> _ACTION ITEM_
The answer must consist of each line below that holds the word "input", copied as it stands.

> _RECORDS FOR THE TASK_
* * * * *
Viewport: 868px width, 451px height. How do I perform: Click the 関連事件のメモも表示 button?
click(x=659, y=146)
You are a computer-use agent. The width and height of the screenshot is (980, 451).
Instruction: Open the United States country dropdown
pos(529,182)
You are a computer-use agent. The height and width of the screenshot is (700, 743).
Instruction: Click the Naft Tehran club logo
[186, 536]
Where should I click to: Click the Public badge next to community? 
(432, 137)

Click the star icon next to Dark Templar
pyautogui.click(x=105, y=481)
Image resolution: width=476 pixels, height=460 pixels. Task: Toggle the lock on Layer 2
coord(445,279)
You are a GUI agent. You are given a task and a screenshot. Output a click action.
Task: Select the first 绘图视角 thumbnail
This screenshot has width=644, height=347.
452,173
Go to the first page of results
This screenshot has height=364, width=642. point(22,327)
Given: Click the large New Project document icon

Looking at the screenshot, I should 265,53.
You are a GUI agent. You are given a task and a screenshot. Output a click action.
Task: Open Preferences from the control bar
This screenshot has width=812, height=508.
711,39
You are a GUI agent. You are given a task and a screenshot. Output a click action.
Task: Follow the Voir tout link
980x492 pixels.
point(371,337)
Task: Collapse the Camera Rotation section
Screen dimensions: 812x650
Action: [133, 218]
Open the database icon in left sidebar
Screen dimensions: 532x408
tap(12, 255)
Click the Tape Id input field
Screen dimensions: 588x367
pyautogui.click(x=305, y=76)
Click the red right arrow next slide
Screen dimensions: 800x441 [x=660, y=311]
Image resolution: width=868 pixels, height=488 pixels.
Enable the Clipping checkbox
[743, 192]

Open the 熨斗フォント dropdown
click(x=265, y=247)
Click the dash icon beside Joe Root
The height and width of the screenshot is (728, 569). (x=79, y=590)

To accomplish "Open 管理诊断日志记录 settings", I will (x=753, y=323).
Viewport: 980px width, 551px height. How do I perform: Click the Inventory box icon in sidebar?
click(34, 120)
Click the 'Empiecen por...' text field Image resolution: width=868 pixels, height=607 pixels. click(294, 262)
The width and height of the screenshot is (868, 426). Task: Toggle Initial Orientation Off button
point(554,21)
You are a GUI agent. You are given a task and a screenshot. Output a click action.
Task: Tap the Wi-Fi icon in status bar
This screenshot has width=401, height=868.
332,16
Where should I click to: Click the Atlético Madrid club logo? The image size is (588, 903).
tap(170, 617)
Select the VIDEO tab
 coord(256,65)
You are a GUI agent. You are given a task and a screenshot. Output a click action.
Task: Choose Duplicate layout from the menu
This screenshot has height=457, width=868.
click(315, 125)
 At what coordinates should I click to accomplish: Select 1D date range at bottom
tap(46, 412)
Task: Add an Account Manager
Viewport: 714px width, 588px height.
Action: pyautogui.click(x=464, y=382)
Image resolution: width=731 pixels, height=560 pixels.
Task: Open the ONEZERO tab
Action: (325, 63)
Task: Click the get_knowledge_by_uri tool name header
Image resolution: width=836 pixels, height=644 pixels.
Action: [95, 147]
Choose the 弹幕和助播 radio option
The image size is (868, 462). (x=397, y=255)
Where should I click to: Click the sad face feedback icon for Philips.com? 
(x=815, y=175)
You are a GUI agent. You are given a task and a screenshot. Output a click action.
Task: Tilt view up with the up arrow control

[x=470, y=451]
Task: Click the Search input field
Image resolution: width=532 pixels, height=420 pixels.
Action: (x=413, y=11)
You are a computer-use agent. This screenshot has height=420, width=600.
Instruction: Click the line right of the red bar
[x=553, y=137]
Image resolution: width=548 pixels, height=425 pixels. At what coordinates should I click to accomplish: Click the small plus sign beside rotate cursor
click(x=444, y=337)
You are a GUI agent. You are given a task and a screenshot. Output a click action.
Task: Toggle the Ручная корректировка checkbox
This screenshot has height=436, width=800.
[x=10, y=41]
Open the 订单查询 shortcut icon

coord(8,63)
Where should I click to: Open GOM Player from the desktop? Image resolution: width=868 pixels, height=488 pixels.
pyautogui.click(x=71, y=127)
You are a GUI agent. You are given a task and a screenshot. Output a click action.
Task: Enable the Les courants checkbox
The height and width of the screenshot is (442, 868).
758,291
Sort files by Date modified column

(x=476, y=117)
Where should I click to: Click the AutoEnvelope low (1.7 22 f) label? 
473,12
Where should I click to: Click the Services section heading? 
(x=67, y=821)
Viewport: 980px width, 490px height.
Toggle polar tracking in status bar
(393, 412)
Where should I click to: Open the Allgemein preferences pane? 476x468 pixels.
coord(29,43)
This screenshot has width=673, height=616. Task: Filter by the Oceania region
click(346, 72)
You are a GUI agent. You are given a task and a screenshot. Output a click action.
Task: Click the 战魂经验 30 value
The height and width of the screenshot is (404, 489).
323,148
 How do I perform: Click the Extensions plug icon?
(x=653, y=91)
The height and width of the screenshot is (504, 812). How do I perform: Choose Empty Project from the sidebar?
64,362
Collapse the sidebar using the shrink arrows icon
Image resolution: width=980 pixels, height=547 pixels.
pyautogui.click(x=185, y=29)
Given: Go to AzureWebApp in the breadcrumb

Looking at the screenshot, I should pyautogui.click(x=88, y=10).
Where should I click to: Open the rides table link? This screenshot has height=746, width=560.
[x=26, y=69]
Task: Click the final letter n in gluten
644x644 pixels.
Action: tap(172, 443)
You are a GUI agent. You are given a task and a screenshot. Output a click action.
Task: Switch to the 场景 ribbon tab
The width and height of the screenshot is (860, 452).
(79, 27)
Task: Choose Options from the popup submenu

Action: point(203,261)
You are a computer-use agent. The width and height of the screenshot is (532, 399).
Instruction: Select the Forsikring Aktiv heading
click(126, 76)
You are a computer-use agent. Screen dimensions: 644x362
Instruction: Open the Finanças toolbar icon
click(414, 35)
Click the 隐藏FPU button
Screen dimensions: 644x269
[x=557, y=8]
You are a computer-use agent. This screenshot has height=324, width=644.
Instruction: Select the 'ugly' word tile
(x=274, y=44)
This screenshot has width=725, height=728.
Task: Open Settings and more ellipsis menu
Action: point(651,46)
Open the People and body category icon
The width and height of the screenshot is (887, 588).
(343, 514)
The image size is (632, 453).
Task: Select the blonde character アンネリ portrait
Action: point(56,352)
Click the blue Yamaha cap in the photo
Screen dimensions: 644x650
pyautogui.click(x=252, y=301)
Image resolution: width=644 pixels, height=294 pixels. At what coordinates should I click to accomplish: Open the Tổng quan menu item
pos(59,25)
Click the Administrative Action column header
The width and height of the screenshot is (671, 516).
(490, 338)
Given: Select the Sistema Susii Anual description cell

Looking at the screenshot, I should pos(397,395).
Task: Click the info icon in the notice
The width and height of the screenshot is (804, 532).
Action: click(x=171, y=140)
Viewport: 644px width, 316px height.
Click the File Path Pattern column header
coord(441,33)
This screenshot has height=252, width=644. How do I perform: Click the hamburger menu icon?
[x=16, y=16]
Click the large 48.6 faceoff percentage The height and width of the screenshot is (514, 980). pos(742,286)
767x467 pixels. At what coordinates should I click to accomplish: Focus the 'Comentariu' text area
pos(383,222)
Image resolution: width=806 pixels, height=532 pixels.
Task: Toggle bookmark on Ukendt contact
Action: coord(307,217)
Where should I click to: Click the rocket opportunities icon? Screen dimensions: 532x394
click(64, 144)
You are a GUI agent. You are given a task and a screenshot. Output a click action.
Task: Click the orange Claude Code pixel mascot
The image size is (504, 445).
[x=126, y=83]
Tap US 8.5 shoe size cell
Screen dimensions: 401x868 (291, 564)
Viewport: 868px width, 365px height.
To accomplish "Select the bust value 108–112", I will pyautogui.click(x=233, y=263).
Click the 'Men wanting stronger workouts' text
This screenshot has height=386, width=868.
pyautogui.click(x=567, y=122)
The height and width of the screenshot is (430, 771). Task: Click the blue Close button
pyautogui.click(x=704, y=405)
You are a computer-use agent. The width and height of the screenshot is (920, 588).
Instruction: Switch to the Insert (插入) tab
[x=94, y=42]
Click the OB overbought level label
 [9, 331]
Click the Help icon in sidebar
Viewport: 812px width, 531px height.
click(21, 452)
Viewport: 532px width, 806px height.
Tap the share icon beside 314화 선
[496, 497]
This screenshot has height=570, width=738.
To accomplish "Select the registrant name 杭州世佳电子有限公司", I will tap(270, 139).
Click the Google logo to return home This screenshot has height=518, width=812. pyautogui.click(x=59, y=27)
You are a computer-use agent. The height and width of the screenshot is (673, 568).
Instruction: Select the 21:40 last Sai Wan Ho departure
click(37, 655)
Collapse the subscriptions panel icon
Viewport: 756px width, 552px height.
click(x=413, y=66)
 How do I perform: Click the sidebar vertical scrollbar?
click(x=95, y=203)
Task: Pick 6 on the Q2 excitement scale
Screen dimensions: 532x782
* * * * *
> _ANSWER TO THIS EXERCISE_
Click the Tape Id input field
Task: Click the Search input field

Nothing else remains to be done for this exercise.